Par Karim Missaoui (Avocat) - Depuis le 14 janvier 2011, date de la fuite précipitée du dictateur, notre pays vit sous une tension permanente. Sans aucun doute, il y a là l'expression naturelle d'une nation qui fait sa Révolution. Comme le disait un célèbre révolutionnaire, Maximilien de Robespierre : « Citoyens, vouliez-vous une révolution sans révolution ? «.
Néanmoins, cette tension est également la conséquence de l'insignifiant capital de confiance qu'ont les responsables politiques auprès des citoyens tunisiens.
L'une des premières urgences à solutionner était donc le rétablissement ou plutôt l'instauration d'un minimum de confiance entre les « nouveaux « gouvernants et les gouvernés.
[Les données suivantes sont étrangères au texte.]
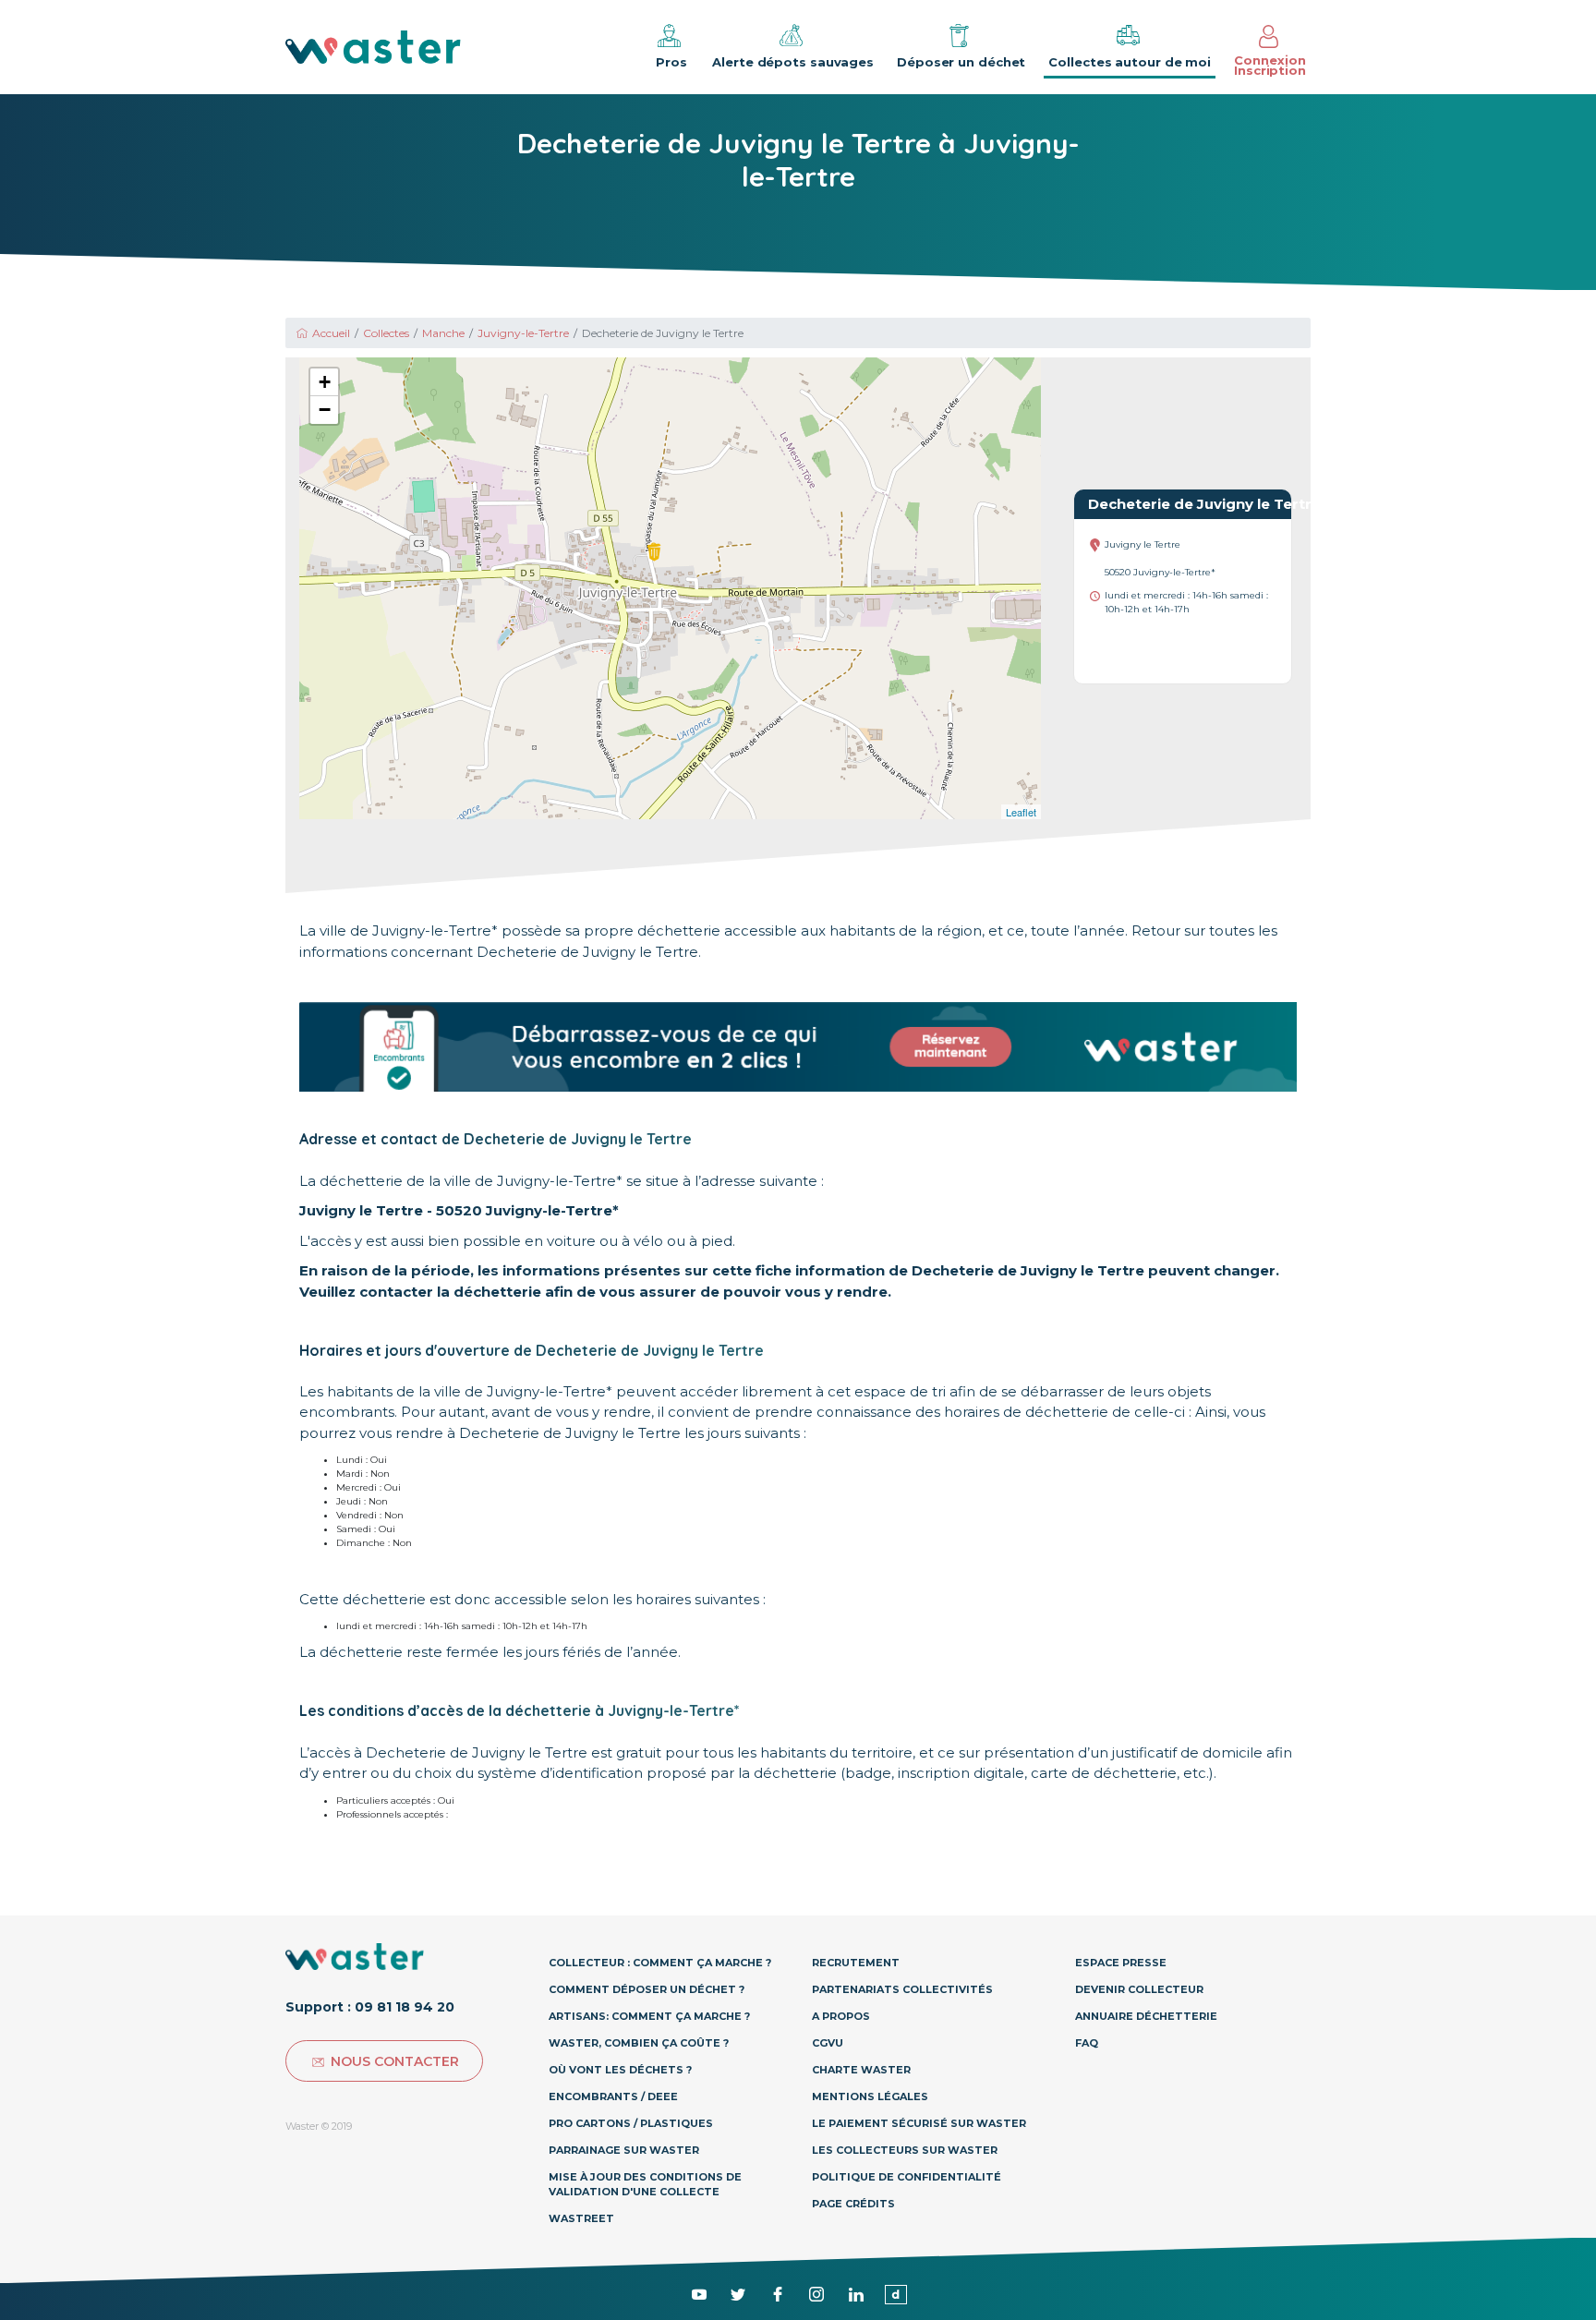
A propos (841, 2016)
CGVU (827, 2042)
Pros (671, 61)
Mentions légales (870, 2096)
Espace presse (1121, 1962)
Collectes (386, 333)
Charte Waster (861, 2069)
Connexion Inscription (1270, 65)
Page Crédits (853, 2203)
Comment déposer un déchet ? (646, 1989)
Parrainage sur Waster (624, 2150)
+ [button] (325, 381)
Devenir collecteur (1139, 1989)
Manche (443, 333)
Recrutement (856, 1962)
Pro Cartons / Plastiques (631, 2123)
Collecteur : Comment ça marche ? (660, 1962)
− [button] (325, 409)
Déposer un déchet (961, 61)
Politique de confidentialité (906, 2176)
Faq (1086, 2042)
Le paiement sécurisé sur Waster (919, 2123)
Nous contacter (395, 2061)
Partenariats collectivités (902, 1989)
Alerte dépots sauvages (793, 61)
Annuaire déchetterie (1146, 2016)
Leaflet (1021, 811)
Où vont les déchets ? (620, 2069)
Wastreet (581, 2218)
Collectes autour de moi (1129, 61)
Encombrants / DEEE (613, 2096)
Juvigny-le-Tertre (523, 333)
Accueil (331, 333)
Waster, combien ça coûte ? (639, 2042)
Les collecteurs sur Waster (905, 2150)
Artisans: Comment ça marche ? (649, 2016)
Malheureusement, force est de constater que cette dimension de la crise a été mal appréhendée. La voie empruntée par Mohammed Ghannouchi, l'ex et nouveau premier ministre, et le calendrier des réformes annoncé par le président de la commission supérieure des réformes politiques, Iadh Ben Achour, ne font en effet qu'accentuer la crise de confiance entre le peuple et ses gouvernants. Il était pourtant urgent de sortir de cette impasse aux conséquences incontrôlables.
Analysons la situation.
Tous les tunisiens se rappellent l'intervention de Mohammed Ghannouchi le 14 janvier 2011, à la suite de la fuite du dictateur. Il s'est référé à la Constitution en arguant de l'article 56. Ce choix était autant inopportun qu'insultant vis à vis peuple tunisien. Le despote venait d'être définitivement chassé par la volonté solidaire de toutes les franges rassemblées de la population, et voilà que son premier ministre nous dit que cette fuite n'est finalement qu'un « empêchement provisoire «. Le dictateur pouvait donc, selon la qualification choisie par Mohammed Ghannouchi, rebrousser chemin et revenir pour continuer à exercer ses fonctions. Inutile de dire que ce choix a suscité l'incompréhension et la défiance du peuple. Et le peuple avait raison.
Pis encore, au lendemain de cette déclaration, on apprend que le dictateur en fuite n'avait même pas signé le décret nécessaire pour transférer ses pouvoirs à son premier ministre, comme l'exigeait l'article 56 de la Constitution, auquel s'est référé Mohammed Ghannouchi lors de son auto proclamation, au soir du 14 janvier, comme Président par intérim!
La confiance a bien évidemment encore pris un coup.
Heureusement, le lendemain, le 15 janvier, le Conseil constitutionnel a repris les choses en main et la fuite du président déchu a été fort heureusement requalifiée de « vacance définitive « du pouvoir. C'est finalement au Président du parlement qu'est échue la présidence de la république par intérim, en vertu de l'article 57 de la Constitution.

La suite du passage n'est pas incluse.